“Follow the money!”
That’s the advice Dr. Virgil Sampson gives his three students in the Health System Science Program at fictional Florence College. Those students gathered around Dr. Sampson’s seminar table are: a hotshot surgeon, a brilliant nurse practitioner, and Dr. Dante (“Don”) Newman, a very capable resident haunted by his past and unsure of his future. Should Dr. Newman continue his training at Boston’s prestigious University Hospital? Or will the months he spends guided by Dr. Sampson into health-care hell turn him into an advocate for medical reform?
Those are just a few of the questions in the novel The End of Healing by Dr. Jim Bailey, professor of medicine and preventive medicine at the University of Tennessee Health Science Center in Memphis, which makes Dr. Bailey as good a guide as Dr. Sampson to what’s wrong with U.S. health care. How wrong is it? Based on the evidence in The End of Healing, it’s enough to make you sick — and, if you’re not already, outraged.

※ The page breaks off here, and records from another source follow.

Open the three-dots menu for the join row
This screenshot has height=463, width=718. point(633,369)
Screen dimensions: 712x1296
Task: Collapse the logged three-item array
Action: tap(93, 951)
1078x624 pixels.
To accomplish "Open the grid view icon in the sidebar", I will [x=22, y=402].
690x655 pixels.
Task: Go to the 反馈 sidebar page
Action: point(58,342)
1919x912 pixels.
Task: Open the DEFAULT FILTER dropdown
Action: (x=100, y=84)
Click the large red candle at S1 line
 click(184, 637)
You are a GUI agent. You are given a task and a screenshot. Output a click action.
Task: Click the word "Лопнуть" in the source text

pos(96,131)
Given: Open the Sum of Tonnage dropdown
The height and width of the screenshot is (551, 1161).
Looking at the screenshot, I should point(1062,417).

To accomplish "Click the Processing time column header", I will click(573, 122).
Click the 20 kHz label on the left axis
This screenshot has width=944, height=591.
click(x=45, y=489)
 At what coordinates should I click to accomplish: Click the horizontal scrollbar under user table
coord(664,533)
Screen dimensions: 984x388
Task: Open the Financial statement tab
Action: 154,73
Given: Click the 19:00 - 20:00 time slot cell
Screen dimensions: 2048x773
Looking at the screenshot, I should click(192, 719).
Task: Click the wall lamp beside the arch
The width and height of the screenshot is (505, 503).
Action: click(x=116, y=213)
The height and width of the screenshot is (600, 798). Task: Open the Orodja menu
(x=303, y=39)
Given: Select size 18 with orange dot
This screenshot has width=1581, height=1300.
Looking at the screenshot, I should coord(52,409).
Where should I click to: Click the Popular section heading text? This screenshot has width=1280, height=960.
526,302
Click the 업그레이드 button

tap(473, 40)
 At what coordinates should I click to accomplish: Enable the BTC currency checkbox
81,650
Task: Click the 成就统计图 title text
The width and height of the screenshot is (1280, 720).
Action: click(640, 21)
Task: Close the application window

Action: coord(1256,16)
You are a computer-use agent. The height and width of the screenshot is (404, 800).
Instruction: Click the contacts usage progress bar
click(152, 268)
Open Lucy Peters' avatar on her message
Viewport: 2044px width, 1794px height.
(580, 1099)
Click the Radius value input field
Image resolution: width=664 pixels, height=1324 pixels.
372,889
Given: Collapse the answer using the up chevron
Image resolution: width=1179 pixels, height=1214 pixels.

The novel is designed in part as a seminar too, with research findings and teacher/student interactions on the pros and cons of a health-care system that often puts profits ahead of patients. And Bailey, in a recent email from Italy (where he conducts his own annual “Healthy City” program on contemporary health issues), was right when he characterized that system as an industry “spiraling out of control.” He was equally right when he promised readers that this story “will change your perspective on the U.S. medical system forever … and give you the insight you need to find real healing in today’s world.”
Bailey’s advice to readers seeking that healing for themselves, their families, and their country? “Follow young Dr. Don Newman.”